1. Introduction: Please shorten the introduction by clearly stating what this paper presents. All remarks and projects that belong to the category of related work should be moved into the Related Work section (especially page 1, right column, lines 27 ff. until page 2, left column, line 9).

4. Corpus description: like many other parts of the paper, Sections 4.1 and 4.2 are very verbose and detailed. The level of detail is partially way too fine-grained and can be trimmed down accordingly (also see my last remark down below).

Figure 1 and Figure 2 seem to be screenshots. Please recreate these in LaTeX to improve the quality and use both columns to present the resulting figures (the current versions are simply too small).

Section 4.2: While this subsection is too long and too detailed (see below), the presentation needs to be improved. As this subsection essentially presents the different vocabularies used in the annotation, my suggestion would be to use a description list, to use one vocabulary per \item and to include one paragraph per vocabulary to (a) present this information in a more structured way to the reader and (b) to keep the amount of detail on a reasonable level.

Figure 3: please include this graphics not as a bitmap but as vectorised PDF so that the quality is improved.

Appendix A: In its current form, this appendix is not helpful. If you want to keep it, then the appendix needs one or two paragraphs of explanation. You should also consider including comments in the actual code.

Furthermore, please note that a "Data Description" paper at SWJ should be "a concise description of a Linked Dataset". While most of the aspects of your dataset, as specified in what a "Data Description" paper is, are properly addressed in the manuscript (title, repository, use cases etc.), most of the paper is simply too verbose and too detailed. Many of the very detailed aspects can simply be removed from the paper. To provide rough guidance, all in all, from the revised version of the paper, at least two to three pages can be safely removed without compromising the key informational aspects of your work, i.e., your core research results. I'm suggesting this especially since the paper is a rather straightforward data set/corpus paper, i.e., nearly all of the readers of this article will be familiar with the main approaches followed in this paper. The suggestion is to remove all the unnecessary detail from the paper that does not directly relate to your core research results, for example, the short history of NER at the beginning can be trimmed, the explanation what geonames is can be trimmed, the information which columns were added to which files to accomplish certain annotation layers can be trimmed, so can many other aspects that are too detailed or too operational or too technical.

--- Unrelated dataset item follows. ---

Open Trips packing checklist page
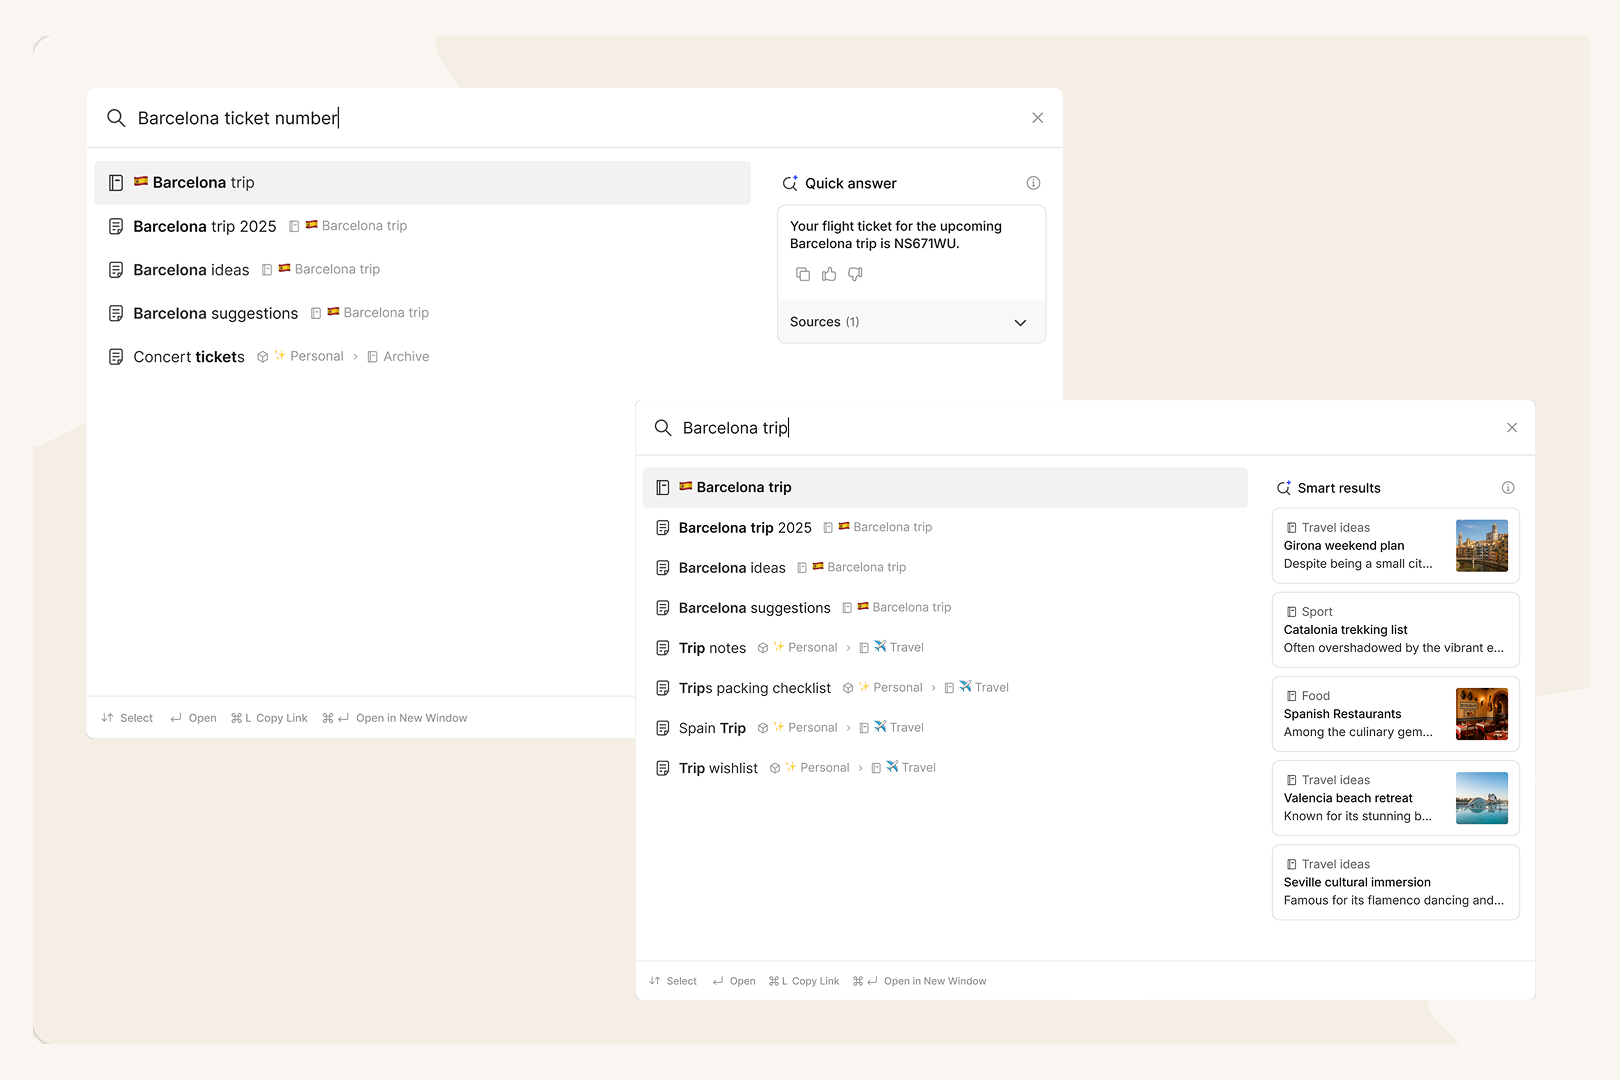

There appears to be an over-use of quotation marks in the paper. Whenever a term is already marked in itself (for example, when a prefix is used that is separated from the rest with a colon), then quotation marks do not really need to be used.

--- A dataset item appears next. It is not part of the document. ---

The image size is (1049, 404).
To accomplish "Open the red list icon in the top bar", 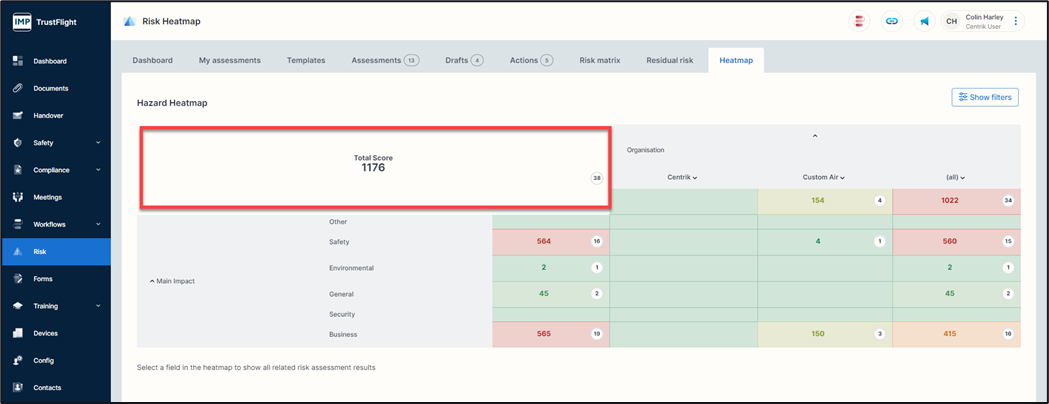I will pos(859,21).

There are various overfull boxes that need to be fixed.

Finally, the English needs to be substantially checked, ideally by a native speaker.

Review #3
Anonymous submitted on 14/Jun/2022
Suggestion:
Accept
Review Comment:

The authors have addressed the concerns that were raised in the last review in the updated version of their paper. The addition of the federated query and the example has improved the comprehensibility of the paper. The SPARQL endpoint also worked properly this time.

However, the readability of the paper could be further improved by adopting the following minor suggestions:
1. By explicitly mentioning the contributions of the paper in bullet points at the end of the introduction.
2. Even though a short description of the key concepts and relationships mentioned in Figure 3 is provided in Section 4.2, the explanation of the meaning of the concepts and the relations are missing. It would be nice to have a brief description of each of the concepts and relations separately in form of a table.
3. It would be nice to somehow fit the sentences in proper columns unlike Line no L28, and R10 in Page 5.